#### Challenges
1/ Please condense the paragraph beginning "Figure 4 (right) shows the cross-validation results" in the reward-prediction study excerpt into a shorter form, keeping its main facts.
2/ Reproduce verbatim the part of the reward-prediction study excerpt between "(Left) Empirical and" and "of the Bayesian model.", inclusive.
3/ List every published work the reward-prediction study excerpt cites, giving its authors and year.
━━ Page extract ━━
Since we were primarily interested in behavior on trials in which a novel crop was presented, we first analyzed these separately. Figure 4 (left) shows reward predictions for novel crops as a function of average previous reward on a planet (across all crops). Participants exhibited a monotonic increase in reward predictions for a novel crop as a function of average reward, despite having no experience with the crop. This monotonic increase is anticipated by the Bayesian RL model, but not by the shaping model. Participants also appeared to display an a priori bias towards high initial reward predictions (i.e., optimism), based on the fact that initial reward predictions were always greater than 0. The Bayesian RL model was able to capture this bias with the higher-level bias parameter, b0.
Figure 4. Human inductive biases in Experiment 1.
(Left) Empirical and model-based reward predictions for novel crops as a function of average past reward on a planet (across all crops). The average reward only incorporates rewards prior to each response. The naïve RL predictions correspond to a straight line at 0. Predictions were averaged within 4 bins equally spaced across the average reward axis. Error bars denote standard error. (Right) Cross-validated predictive log likelihood of shaping and naïve models relative to the Bayesian model. Points below the diagonal (higher log likelihood) indicate a better fit of the Bayesian model.
Figure 4 (right) shows the cross-validation results for the three models, favoring the Bayesian model. To statistically quantify these results, we computed relative cross-validation scores by subtracting, for each subject, the predictive log-likelihood of the held-out prediction trials under the shaping and naïve models from the log-likelihood under the Bayesian model. Thus, scores below 0 represent inferior predictive performance relative to the Bayesian model. We performed paired-sample t-tests on the cross-validation scores across participants. The scores for the Bayesian model were significantly higher compared to the shaping model (t(13) = 3.42, p < 0.005) and the naïve model (t(13) = 6.87, p < 0.00002). The score for the shaping model was also significantly higher compared to the naïve model (t(13) = 4.44, p < 0.0007).
These results rule out another alternative model that we have not yet discussed. In this model, participants represent the planet context as an additional feature of each trial, which can itself accrue value. When presented with a novel crop, this contextual feature (and its corresponding value) can then guide valuation according to the reinforcement history of other crops on the same planet. The simplest instantiation of such a model would be to calculate the aggregate value of a crop as the sum of its context and crop-specific values, such as in the Rescorla-Wagner model (Rescorla and Wagner, 1972). In fact, this type of feature combination is well-established in the RL literature, where it is known as a linear function approximation architecture (Sutton and Barto, 1998). However, the precise quantitative predictions of such a model disagree with our findings. To correctly predict the reward value, the feature-specific reward predictions should sum to 1. This means that rewards are essentially divided among the features; consequently, when presented with a novel crop, its value under this context-feature model will of necessity be less than or equal to the average reward previously experienced on that planet, in contradiction to the results shown in Figure 4. It is also worth noting that these findings are consistent with the observation in the animal learning literature that contexts do not acquire value in the same way as do punctate cues (Bouton and King, 1983).
━━━
━━ Collected material ━━
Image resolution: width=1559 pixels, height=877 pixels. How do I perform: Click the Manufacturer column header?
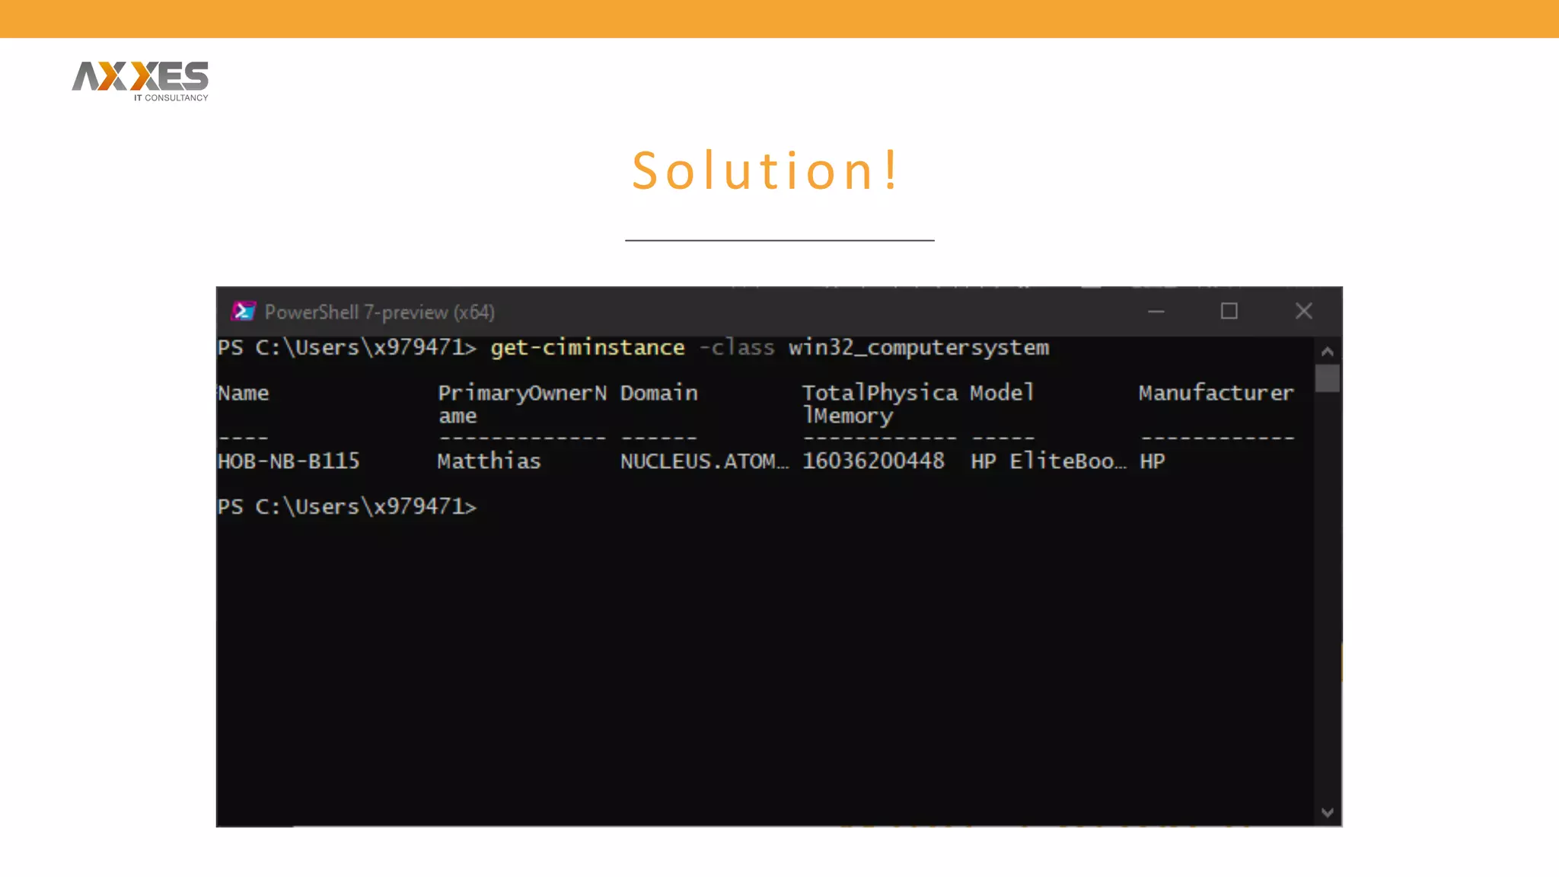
━━━
#### Task results
1/
Cross-validation results (Figure 4, right) favored the Bayesian model. For each subject, relative scores compared the predictive log-likelihood of held-out prediction trials under the shaping and naïve models with that under the Bayesian model. Paired-sample t-tests across participants found:
- Bayesian model higher than shaping model: t(13) = 3.42, p < 0.005
- Bayesian model higher than naïve model: t(13) = 6.87, p < 0.00002
- Shaping model higher than naïve model: t(13) = 4.44, p < 0.0007

2/
(Left) Empirical and model-based reward predictions for novel crops as a function of average past reward on a planet (across all crops). The average reward only incorporates rewards prior to each response. The naïve RL predictions correspond to a straight line at 0. Predictions were averaged within 4 bins equally spaced across the average reward axis. Error bars denote standard error. (Right) Cross-validated predictive log likelihood of shaping and naïve models relative to the Bayesian model. Points below the diagonal (higher log likelihood) indicate a better fit of the Bayesian model.

3/
- Rescorla and Wagner, 1972
- Sutton and Barto, 1998
- Bouton and King, 1983